Fragmento del documento:

╔══

Spencer, de Pablo Larraín
Curiosa resulta la querencia del chileno Pablo Larraín (Santiago de Chile, 1976) por los biopics que no acaban de serlo y por los títulos brevísimos de sus películas: Gloria, Fuga, No, Ema. El director de la vitriólica El club, una carga de profundidad contra los abusos de la iglesia, en realidad coge fragmentos de la vida de los que retrata y compone, a través de ellos, ácidas estampas. Primero fue Pablo Neruda (Neruda, 2016), luego fue Jacqueline Kennedy (Jackie, 2016) y le toca el turno a Diana de Gales (Spencer, 2021).
Mucho se ha escrito y mucho se ha filmado, series incluidas, sobre esta infortunada mujer que tuvo tan trágico y oscuro final no del todo dilucidado que ha dado pie a teorías conspiranoicas. Pablo Larraín sitúa a su personaje en unas jornadas determinadas, en las navidades del 90, cuando esa frágil víctima de la insoportable rigidez de la familia británica literalmente no puede más y se rebela contra todas las imposiciones para ser de nuevo una Spencer.

╚══

Extractos de datos:
╔══

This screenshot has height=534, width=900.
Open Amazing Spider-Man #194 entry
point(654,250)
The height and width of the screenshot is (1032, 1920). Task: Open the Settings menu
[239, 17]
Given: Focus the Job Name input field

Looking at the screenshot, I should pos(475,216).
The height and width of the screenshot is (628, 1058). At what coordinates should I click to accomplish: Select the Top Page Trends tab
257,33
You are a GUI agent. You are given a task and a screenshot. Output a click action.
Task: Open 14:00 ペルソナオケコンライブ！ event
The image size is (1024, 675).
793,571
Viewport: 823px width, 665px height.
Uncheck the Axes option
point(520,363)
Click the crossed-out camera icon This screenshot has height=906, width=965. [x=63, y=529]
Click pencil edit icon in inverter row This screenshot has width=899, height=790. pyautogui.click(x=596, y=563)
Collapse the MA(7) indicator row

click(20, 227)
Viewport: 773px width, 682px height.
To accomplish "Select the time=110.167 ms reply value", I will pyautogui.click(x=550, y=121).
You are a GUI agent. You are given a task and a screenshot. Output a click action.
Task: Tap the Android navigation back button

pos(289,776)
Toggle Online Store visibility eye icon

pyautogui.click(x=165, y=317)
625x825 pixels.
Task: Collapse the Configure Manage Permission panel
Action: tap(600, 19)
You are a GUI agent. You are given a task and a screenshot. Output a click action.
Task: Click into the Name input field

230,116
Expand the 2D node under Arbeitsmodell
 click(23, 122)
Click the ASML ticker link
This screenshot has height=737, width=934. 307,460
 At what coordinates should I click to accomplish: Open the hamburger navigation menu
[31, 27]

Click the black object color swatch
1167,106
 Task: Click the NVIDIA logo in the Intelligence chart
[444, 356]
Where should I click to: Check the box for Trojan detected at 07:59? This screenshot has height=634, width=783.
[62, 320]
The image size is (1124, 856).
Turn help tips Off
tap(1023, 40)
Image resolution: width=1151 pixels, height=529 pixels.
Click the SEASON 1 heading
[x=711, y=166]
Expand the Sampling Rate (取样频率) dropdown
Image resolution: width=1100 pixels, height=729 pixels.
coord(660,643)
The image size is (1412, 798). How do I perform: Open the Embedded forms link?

╚══

Ejercicio 1:
Actualiza el pasaje de la reseña que comienza en "Spencer, de Pablo" y termina en "Gales (Spencer, 2021).", y sustituye "vitriólica" por "mordaz".
Ejercicio 2:
Resume la reseña en dos oraciones.
Ejercicio 3:
Traduce al inglés esta oración de la reseña: "Primero fue Pablo Neruda (Neruda, 2016), luego fue Jacqueline Kennedy (Jackie, 2016) y le toca el turno a Diana de Gales (Spencer, 2021)."

Respuesta esperada 1:
Spencer, de Pablo Larraín
Curiosa resulta la querencia del chileno Pablo Larraín (Santiago de Chile, 1976) por los biopics que no acaban de serlo y por los títulos brevísimos de sus películas: Gloria, Fuga, No, Ema. El director de la mordaz El club, una carga de profundidad contra los abusos de la iglesia, en realidad coge fragmentos de la vida de los que retrata y compone, a través de ellos, ácidas estampas. Primero fue Pablo Neruda (Neruda, 2016), luego fue Jacqueline Kennedy (Jackie, 2016) y le toca el turno a Diana de Gales (Spencer, 2021).

Respuesta esperada 2:
Pablo Larraín muestra querencia por los biopics que no acaban de serlo y compone ácidas estampas a partir de fragmentos de la vida de quienes retrata, como hizo con Neruda y Jacqueline Kennedy y ahora hace con Diana de Gales en Spencer. La película sitúa a Diana en las navidades del 90, cuando, víctima de la rigidez de la familia británica, se rebela contra todas las imposiciones para volver a ser una Spencer.

Respuesta esperada 3:
First it was Pablo Neruda (Neruda, 2016), then it was Jacqueline Kennedy (Jackie, 2016), and now it is the turn of Diana, Princess of Wales (Spencer, 2021).